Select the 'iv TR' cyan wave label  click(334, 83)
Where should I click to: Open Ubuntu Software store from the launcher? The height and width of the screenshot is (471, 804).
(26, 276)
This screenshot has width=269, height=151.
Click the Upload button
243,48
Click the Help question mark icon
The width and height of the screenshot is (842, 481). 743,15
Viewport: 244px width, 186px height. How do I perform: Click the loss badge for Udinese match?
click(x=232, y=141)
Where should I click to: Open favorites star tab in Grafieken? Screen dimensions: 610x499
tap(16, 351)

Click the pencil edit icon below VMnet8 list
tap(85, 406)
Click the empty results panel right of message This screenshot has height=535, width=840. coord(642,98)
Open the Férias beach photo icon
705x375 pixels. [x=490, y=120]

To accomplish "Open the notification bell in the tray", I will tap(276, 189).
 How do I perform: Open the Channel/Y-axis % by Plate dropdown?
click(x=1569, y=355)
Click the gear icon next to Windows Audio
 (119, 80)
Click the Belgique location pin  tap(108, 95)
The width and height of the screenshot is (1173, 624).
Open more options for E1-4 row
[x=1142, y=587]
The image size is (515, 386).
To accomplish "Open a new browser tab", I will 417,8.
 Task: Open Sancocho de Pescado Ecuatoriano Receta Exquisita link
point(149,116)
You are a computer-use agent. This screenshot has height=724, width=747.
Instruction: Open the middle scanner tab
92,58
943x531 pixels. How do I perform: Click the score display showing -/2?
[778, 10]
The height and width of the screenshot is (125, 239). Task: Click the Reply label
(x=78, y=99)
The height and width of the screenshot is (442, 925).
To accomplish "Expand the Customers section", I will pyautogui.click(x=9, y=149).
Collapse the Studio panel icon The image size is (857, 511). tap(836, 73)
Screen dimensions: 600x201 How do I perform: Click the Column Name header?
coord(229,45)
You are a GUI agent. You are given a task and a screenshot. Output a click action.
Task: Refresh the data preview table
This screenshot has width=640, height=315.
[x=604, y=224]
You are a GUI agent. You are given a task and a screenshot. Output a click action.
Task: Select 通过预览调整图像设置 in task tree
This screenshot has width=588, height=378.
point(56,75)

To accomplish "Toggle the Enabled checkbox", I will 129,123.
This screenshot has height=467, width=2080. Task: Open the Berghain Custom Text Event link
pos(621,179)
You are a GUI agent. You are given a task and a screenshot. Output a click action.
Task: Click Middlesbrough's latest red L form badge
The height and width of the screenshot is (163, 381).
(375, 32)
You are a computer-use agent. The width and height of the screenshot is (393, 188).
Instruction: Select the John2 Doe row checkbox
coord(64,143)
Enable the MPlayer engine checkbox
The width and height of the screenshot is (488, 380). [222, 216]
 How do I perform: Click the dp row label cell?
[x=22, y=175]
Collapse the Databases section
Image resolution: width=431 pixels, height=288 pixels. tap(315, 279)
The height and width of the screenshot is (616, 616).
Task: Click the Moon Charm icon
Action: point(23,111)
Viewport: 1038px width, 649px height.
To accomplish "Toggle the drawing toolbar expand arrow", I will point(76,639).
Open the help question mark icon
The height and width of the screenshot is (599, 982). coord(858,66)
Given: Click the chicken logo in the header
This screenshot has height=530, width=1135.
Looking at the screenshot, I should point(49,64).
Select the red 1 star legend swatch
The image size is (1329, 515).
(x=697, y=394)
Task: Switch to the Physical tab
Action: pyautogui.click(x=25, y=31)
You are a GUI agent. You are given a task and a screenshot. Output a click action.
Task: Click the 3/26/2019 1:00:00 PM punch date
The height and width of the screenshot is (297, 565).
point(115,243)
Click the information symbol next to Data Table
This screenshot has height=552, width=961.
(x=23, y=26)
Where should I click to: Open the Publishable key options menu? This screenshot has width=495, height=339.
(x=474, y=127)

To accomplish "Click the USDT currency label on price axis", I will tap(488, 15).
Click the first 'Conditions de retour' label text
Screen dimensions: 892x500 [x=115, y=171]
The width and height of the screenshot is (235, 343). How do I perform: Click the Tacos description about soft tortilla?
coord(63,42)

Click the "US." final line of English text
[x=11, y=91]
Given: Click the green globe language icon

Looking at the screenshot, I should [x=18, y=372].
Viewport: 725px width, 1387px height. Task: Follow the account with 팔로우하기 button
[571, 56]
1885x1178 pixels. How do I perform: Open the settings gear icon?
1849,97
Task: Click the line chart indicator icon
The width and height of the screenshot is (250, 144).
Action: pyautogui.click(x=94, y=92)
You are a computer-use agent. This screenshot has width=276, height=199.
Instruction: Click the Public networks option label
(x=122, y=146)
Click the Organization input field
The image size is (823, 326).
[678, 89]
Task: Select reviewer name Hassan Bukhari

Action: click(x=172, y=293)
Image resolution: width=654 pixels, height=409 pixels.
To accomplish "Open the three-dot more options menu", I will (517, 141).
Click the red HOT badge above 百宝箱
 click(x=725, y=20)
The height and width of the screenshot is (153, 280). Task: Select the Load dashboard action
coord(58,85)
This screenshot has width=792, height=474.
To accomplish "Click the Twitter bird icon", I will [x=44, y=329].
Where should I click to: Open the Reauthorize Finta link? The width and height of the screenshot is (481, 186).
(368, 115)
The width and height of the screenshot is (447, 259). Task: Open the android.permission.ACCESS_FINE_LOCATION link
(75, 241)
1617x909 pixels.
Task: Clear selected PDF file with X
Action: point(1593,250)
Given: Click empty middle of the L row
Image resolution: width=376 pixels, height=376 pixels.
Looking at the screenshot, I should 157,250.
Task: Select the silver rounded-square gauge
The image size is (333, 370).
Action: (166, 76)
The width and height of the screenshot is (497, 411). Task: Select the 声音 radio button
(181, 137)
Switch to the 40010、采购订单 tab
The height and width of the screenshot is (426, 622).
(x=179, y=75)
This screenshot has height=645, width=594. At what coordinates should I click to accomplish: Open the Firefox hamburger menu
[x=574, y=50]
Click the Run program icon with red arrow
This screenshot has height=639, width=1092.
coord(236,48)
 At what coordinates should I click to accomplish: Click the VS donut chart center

# # # #

- [WORK INSTRUCTIONS]: Render all of the lines above as a Markdown table with a Row column numbering each line and a Text column holding the line itself, leaving out blank lines.

- [TASK RESULT]:
| Row | Text |
|---|---|
| 1 | Select the 'iv TR' cyan wave label  click(334, 83) |
| 2 | Where should I click to: Open Ubuntu Software store from the launcher? The height and width of the screenshot is (471, 804). |
| 3 | (26, 276) |
| 4 | This screenshot has width=269, height=151. |
| 5 | Click the Upload button |
| 6 | 243,48 |
| 7 | Click the Help question mark icon |
| 8 | The width and height of the screenshot is (842, 481). 743,15 |
| 9 | Viewport: 244px width, 186px height. How do I perform: Click the loss badge for Udinese match? |
| 10 | click(x=232, y=141) |
| 11 | Where should I click to: Open favorites star tab in Grafieken? Screen dimensions: 610x499 |
| 12 | tap(16, 351) |
| 13 | Click the pencil edit icon below VMnet8 list |
| 14 | tap(85, 406) |
| 15 | Click the empty results panel right of message This screenshot has height=535, width=840. coord(642,98) |
| 16 | Open the Férias beach photo icon |
| 17 | 705x375 pixels. [x=490, y=120] |
| 18 | To accomplish "Open the notification bell in the tray", I will tap(276, 189). |
| 19 |  How do I perform: Open the Channel/Y-axis % by Plate dropdown? |
| 20 | click(x=1569, y=355) |
| 21 | Click the gear icon next to Windows Audio |
| 22 |  (119, 80) |
| 23 | Click the Belgique location pin  tap(108, 95) |
| 24 | The width and height of the screenshot is (1173, 624). |
| 25 | Open more options for E1-4 row |
| 26 | [x=1142, y=587] |
| 27 | The image size is (515, 386). |
| 28 | To accomplish "Open a new browser tab", I will 417,8. |
| 29 |  Task: Open Sancocho de Pescado Ecuatoriano Receta Exquisita link |
| 30 | point(149,116) |
| 31 | You are a computer-use agent. This screenshot has height=724, width=747. |
| 32 | Instruction: Open the middle scanner tab |
| 33 | 92,58 |
| 34 | 943x531 pixels. How do I perform: Click the score display showing -/2? |
| 35 | [778, 10] |
| 36 | The height and width of the screenshot is (125, 239). Task: Click the Reply label |
| 37 | (x=78, y=99) |
| 38 | The height and width of the screenshot is (442, 925). |
| 39 | To accomplish "Expand the Customers section", I will pyautogui.click(x=9, y=149). |
| 40 | Collapse the Studio panel icon The image size is (857, 511). tap(836, 73) |
| 41 | Screen dimensions: 600x201 How do I perform: Click the Column Name header? |
| 42 | coord(229,45) |
| 43 | You are a GUI agent. You are given a task and a screenshot. Output a click action. |
| 44 | Task: Refresh the data preview table |
| 45 | This screenshot has width=640, height=315. |
| 46 | [x=604, y=224] |
| 47 | You are a GUI agent. You are given a task and a screenshot. Output a click action. |
| 48 | Task: Select 通过预览调整图像设置 in task tree |
| 49 | This screenshot has width=588, height=378. |
| 50 | point(56,75) |
| 51 | To accomplish "Toggle the Enabled checkbox", I will 129,123. |
| 52 | This screenshot has height=467, width=2080. Task: Open the Berghain Custom Text Event link |
| 53 | pos(621,179) |
| 54 | You are a GUI agent. You are given a task and a screenshot. Output a click action. |
| 55 | Task: Click Middlesbrough's latest red L form badge |
| 56 | The height and width of the screenshot is (163, 381). |
| 57 | (375, 32) |
| 58 | You are a computer-use agent. The width and height of the screenshot is (393, 188). |
| 59 | Instruction: Select the John2 Doe row checkbox |
| 60 | coord(64,143) |
| 61 | Enable the MPlayer engine checkbox |
| 62 | The width and height of the screenshot is (488, 380). [222, 216] |
| 63 |  How do I perform: Click the dp row label cell? |
| 64 | [x=22, y=175] |
| 65 | Collapse the Databases section |
| 66 | Image resolution: width=431 pixels, height=288 pixels. tap(315, 279) |
| 67 | The height and width of the screenshot is (616, 616). |
| 68 | Task: Click the Moon Charm icon |
| 69 | Action: point(23,111) |
| 70 | Viewport: 1038px width, 649px height. |
| 71 | To accomplish "Toggle the drawing toolbar expand arrow", I will point(76,639). |
| 72 | Open the help question mark icon |
| 73 | The height and width of the screenshot is (599, 982). coord(858,66) |
| 74 | Given: Click the chicken logo in the header |
| 75 | This screenshot has height=530, width=1135. |
| 76 | Looking at the screenshot, I should point(49,64). |
| 77 | Select the red 1 star legend swatch |
| 78 | The image size is (1329, 515). |
| 79 | (x=697, y=394) |
| 80 | Task: Switch to the Physical tab |
| 81 | Action: pyautogui.click(x=25, y=31) |
| 82 | You are a GUI agent. You are given a task and a screenshot. Output a click action. |
| 83 | Task: Click the 3/26/2019 1:00:00 PM punch date |
| 84 | The height and width of the screenshot is (297, 565). |
| 85 | point(115,243) |
| 86 | Click the information symbol next to Data Table |
| 87 | This screenshot has height=552, width=961. |
| 88 | (x=23, y=26) |
| 89 | Where should I click to: Open the Publishable key options menu? This screenshot has width=495, height=339. |
| 90 | (x=474, y=127) |
| 91 | To accomplish "Click the USDT currency label on price axis", I will tap(488, 15). |
| 92 | Click the first 'Conditions de retour' label text |
| 93 | Screen dimensions: 892x500 [x=115, y=171] |
| 94 | The width and height of the screenshot is (235, 343). How do I perform: Click the Tacos description about soft tortilla? |
| 95 | coord(63,42) |
| 96 | Click the "US." final line of English text |
| 97 | [x=11, y=91] |
| 98 | Given: Click the green globe language icon |
| 99 | Looking at the screenshot, I should [x=18, y=372]. |
| 100 | Viewport: 725px width, 1387px height. Task: Follow the account with 팔로우하기 button |
| 101 | [571, 56] |
| 102 | 1885x1178 pixels. How do I perform: Open the settings gear icon? |
| 103 | 1849,97 |
| 104 | Task: Click the line chart indicator icon |
| 105 | The width and height of the screenshot is (250, 144). |
| 106 | Action: pyautogui.click(x=94, y=92) |
| 107 | You are a computer-use agent. This screenshot has width=276, height=199. |
| 108 | Instruction: Click the Public networks option label |
| 109 | (x=122, y=146) |
| 110 | Click the Organization input field |
| 111 | The image size is (823, 326). |
| 112 | [678, 89] |
| 113 | Task: Select reviewer name Hassan Bukhari |
| 114 | Action: click(x=172, y=293) |
| 115 | Image resolution: width=654 pixels, height=409 pixels. |
| 116 | To accomplish "Open the three-dot more options menu", I will (517, 141). |
| 117 | Click the red HOT badge above 百宝箱 |
| 118 |  click(x=725, y=20) |
| 119 | The height and width of the screenshot is (153, 280). Task: Select the Load dashboard action |
| 120 | coord(58,85) |
| 121 | This screenshot has width=792, height=474. |
| 122 | To accomplish "Click the Twitter bird icon", I will [x=44, y=329]. |
| 123 | Where should I click to: Open the Reauthorize Finta link? The width and height of the screenshot is (481, 186). |
| 124 | (368, 115) |
| 125 | The width and height of the screenshot is (447, 259). Task: Open the android.permission.ACCESS_FINE_LOCATION link |
| 126 | (75, 241) |
| 127 | 1617x909 pixels. |
| 128 | Task: Clear selected PDF file with X |
| 129 | Action: point(1593,250) |
| 130 | Given: Click empty middle of the L row |
| 131 | Image resolution: width=376 pixels, height=376 pixels. |
| 132 | Looking at the screenshot, I should 157,250. |
| 133 | Task: Select the silver rounded-square gauge |
| 134 | The image size is (333, 370). |
| 135 | Action: (166, 76) |
| 136 | The width and height of the screenshot is (497, 411). Task: Select the 声音 radio button |
| 137 | (181, 137) |
| 138 | Switch to the 40010、采购订单 tab |
| 139 | The height and width of the screenshot is (426, 622). |
| 140 | (x=179, y=75) |
| 141 | This screenshot has height=645, width=594. At what coordinates should I click to accomplish: Open the Firefox hamburger menu |
| 142 | [x=574, y=50] |
| 143 | Click the Run program icon with red arrow |
| 144 | This screenshot has height=639, width=1092. |
| 145 | coord(236,48) |
| 146 |  At what coordinates should I click to accomplish: Click the VS donut chart center |